If you have multiple business loans, credit cards or cash advances making daily or weekly payments out of your bank account, you might be in a position to qualify for a debt consolidation loan. Getting one loan that pays off all your other debts, and gives you a single payment to make each month might lower your interest rates, which can save money in the long run. You also might be able to get a lower repayment term, which may give you more time to pay off your debts.
You can consolidate your business debts with a business debt consultation term loan, a commercial bridge loan or an SBA 7(a) loan. These are usually available to borrowers with good business credit and financial stability, but you should carefully consider your options before applying. You should know exactly what you hope to accomplish with a debt consolidation loan – do you want to reduce your rates, lower your monthly payments or both?
When you apply for a new business debt consolidation loan, you will have to provide detailed information about your business operations, current and historical financing and your overall financial health. This can be a time-consuming process. Before you start the application, it’s a good idea to get all your paperwork together, including copies of tax returns for the past two years, bank statements, key financial reports and your personal (and business) credit report.

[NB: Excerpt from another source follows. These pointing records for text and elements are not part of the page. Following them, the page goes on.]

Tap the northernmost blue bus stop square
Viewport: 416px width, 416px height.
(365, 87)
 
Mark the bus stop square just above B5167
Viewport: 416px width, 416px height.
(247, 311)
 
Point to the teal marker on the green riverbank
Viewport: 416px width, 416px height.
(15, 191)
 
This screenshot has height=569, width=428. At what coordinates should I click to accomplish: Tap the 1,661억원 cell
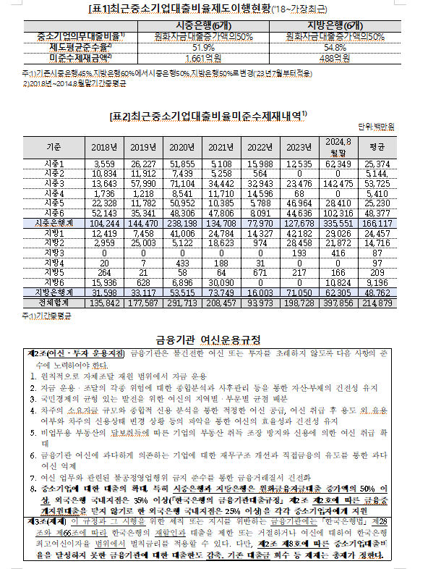click(189, 57)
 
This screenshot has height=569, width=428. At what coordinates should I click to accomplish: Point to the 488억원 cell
click(333, 57)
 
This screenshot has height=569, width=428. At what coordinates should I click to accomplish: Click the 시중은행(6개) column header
click(189, 25)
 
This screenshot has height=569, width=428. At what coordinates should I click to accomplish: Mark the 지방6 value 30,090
click(222, 281)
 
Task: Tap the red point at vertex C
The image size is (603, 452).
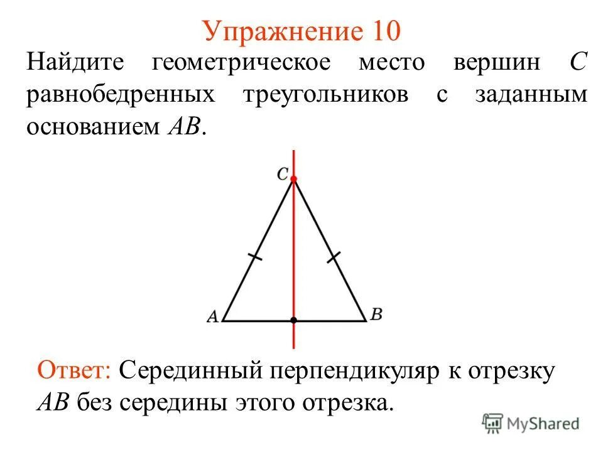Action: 293,179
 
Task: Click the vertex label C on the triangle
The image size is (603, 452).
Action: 283,175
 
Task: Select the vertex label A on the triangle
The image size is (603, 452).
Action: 212,317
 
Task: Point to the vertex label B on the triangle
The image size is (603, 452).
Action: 376,315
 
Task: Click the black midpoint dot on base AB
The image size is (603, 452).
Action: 293,321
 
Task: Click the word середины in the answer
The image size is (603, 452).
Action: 178,402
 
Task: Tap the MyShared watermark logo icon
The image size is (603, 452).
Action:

Having this documentation ready to go can help you speed up the application and approval process.
Once you have a list of all your existing debt, you should review each one for the amount owed, interest rate and repayment terms. This will allow you to compare your options and choose the best option. You should also understand that not every business debt consolidation loan will offer all three benefits: lower interest rates, affordable payments and a longer repayment term.
If you’re not sure whether or not a business debt consolidation loan is the right solution for your company, it might be worth considering other options, such as hiring an advisor to examine your current financing structure and operations and making changes. There are also free resources for small businesses available, such as SCORE and SBDCs, and accountants, attorneys and other consultants who can work with you to develop a debt management plan. Depending on the results of your consultation, you might be able to find ways to reduce your debt by paying down or selling assets, changing spending habits, increasing sales or both. If you haven’t already, it’s a good idea to set up regular meetings with your advisor to help you stay on track and manage your business debt.